Over the years, I’d probably been to dozens of these shindigs. A few people in my parents’ social circle would take on a cause like breast cancer or illiteracy—I think tonight’s fundraiser was for Alzheimer’s research or something—and throw a fancy party where they probably ended up spending more on hors d’oeuvres than they raised for the charity. There would be dinner, a band, lots of free cocktails and a speech or slideshow or two. It made everyone feel good, like they were doing something with their money that wasn’t solely for their own benefit, but I’m not sure how much it actually helped cancer victims or Alzheimer’s patients.

Tonight’s party was being held in the Monroe House, a beautiful historical mansion in Canton that was a popular spot for weddings and other social events. I’d had my debutante ball there. The main hall was pretty, with one of those picturesque wide staircases like something out of Gone with the Wind, and the historic trust kept the gardens and terraces neat and magazine-spread ready. Ivy and flower vines trailed along all the porch rails, and three stories’ worth of balconies were perfectly staged for photos, either from above or below. I knew how much it cost to rent the space. Those poor patients would probably wind up with pennies.

My parents and I arrived fashionably late and they proceeded to shuffle me through the obligatory meet-and-greet. I knew most of the crowd already. Canton wasn’t that big of a town and these people were all the parents of my friends, high school classmates, fellow cotillion attendees, and other families I’d known all my life.
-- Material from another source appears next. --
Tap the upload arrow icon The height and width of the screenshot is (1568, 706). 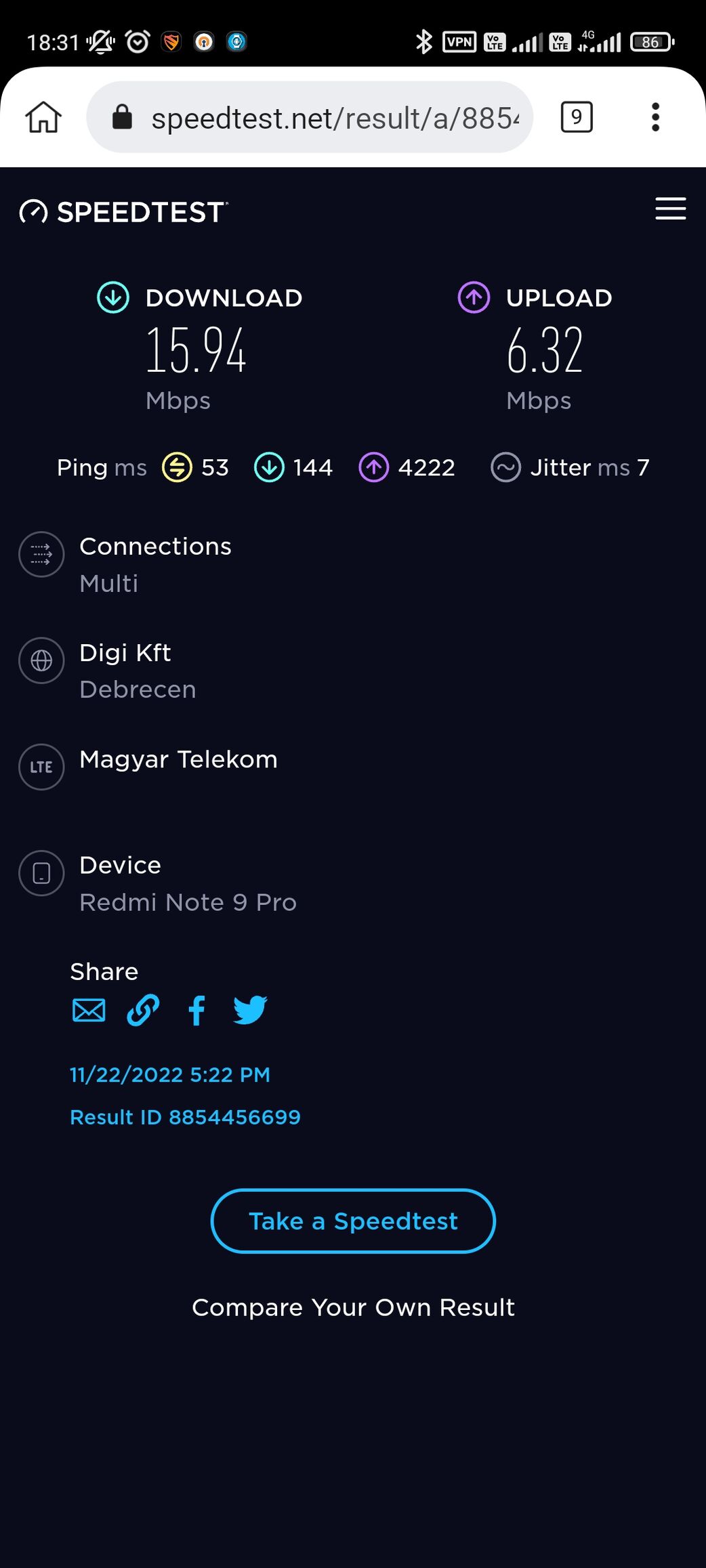[474, 297]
Across the room was my dentist. Over by the buffet stood my parents’ accountant. Their estate lawyer was holding court at the bar. My mom dragged me over to talk to all her club friends, from Mandy Whitman to Suzanne Gardner. I saw Mary Beth Connell pointedly avoiding us, but though I scanned the room for her son Jeffrey, he was nowhere to be seen. Maybe he’d gone back to Yale. There were very few young people here overall. I’d say the average age of the room was at least forty-five, and that included all the Plasticine second wives, whose dresses were even shorter and tighter than mine. After about twenty minutes of fake smiles and avoiding getting deep into conversations about “how was Europe,” I excused myself to go to the ladies’ room.

I was halfway across the polished parquet floor when I spotted Boone.